Köhn’s group has extended these concepts beyond PP1 and PP2A to PP5, a particularly intriguing member of the phosphatase family that regulates the stress response and protein quality control through an autoinhibitory mechanism involving its tetratricopeptide, TPR, domain. Her work has contributed to the emerging understanding of how PP5’s interactions with chaperones like HSP90 and CDC37 regulate both its activation and its substrate specificity, offering yet another example of how peptide-based tools can be leveraged to dissect, and ultimately control, complex phosphatase signaling networks.
Throughout her San Diego presentation, Köhn emphasized that while phosphatases have traditionally been viewed as intractable targets, the problem has always been one of tool design, not biology. Peptides, with their inherent ability to bridge large, complex protein surfaces, are not simply workarounds for difficult targets—they are, in many cases, the ideal modality for interrogating and manipulating the dynamic assemblies that define phosphatase function.

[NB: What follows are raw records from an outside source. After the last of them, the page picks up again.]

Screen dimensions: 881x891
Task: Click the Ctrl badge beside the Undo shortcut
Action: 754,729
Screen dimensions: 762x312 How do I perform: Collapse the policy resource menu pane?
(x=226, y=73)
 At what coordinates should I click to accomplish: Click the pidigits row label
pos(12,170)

Her lab’s work in designing phosphomimetics, photoactivatable peptides, and PPI disruptors underscores this point. These tools have revealed unexpected insights, including cases where binding affinities or biochemical outcomes diverge from classical predictions. Such surprises are not setbacks but rather opportunities, offering deeper understanding of the fluid, adaptable logic by which these enzymes operate within the cell.

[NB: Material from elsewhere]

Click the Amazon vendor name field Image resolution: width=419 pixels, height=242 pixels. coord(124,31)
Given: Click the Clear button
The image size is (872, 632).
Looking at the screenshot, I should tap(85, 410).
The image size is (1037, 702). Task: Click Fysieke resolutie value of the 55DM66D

It was particularly fitting that this talk came on the heels of her landmark 2025 publication, as the two formed a seamless narrative arc. The paper laid the conceptual and structural groundwork; the San Diego presentation brought it vividly to life. Together, they reflect a field not merely advancing incrementally but undergoing a profound conceptual transformation. What was once deemed undruggable is now revealed to be exquisitely tunable—provided the right molecular language is spoken.
In Köhn’s hands, that language is peptide-based, structurally precise, and chemically sophisticated. Her work stands as a compelling demonstration that the future of phosphatase biology—and perhaps of many other so-called "undruggable" targets—will be written not in small molecules alone, but in the versatile and expanding vocabulary of peptides and phosphomimetics.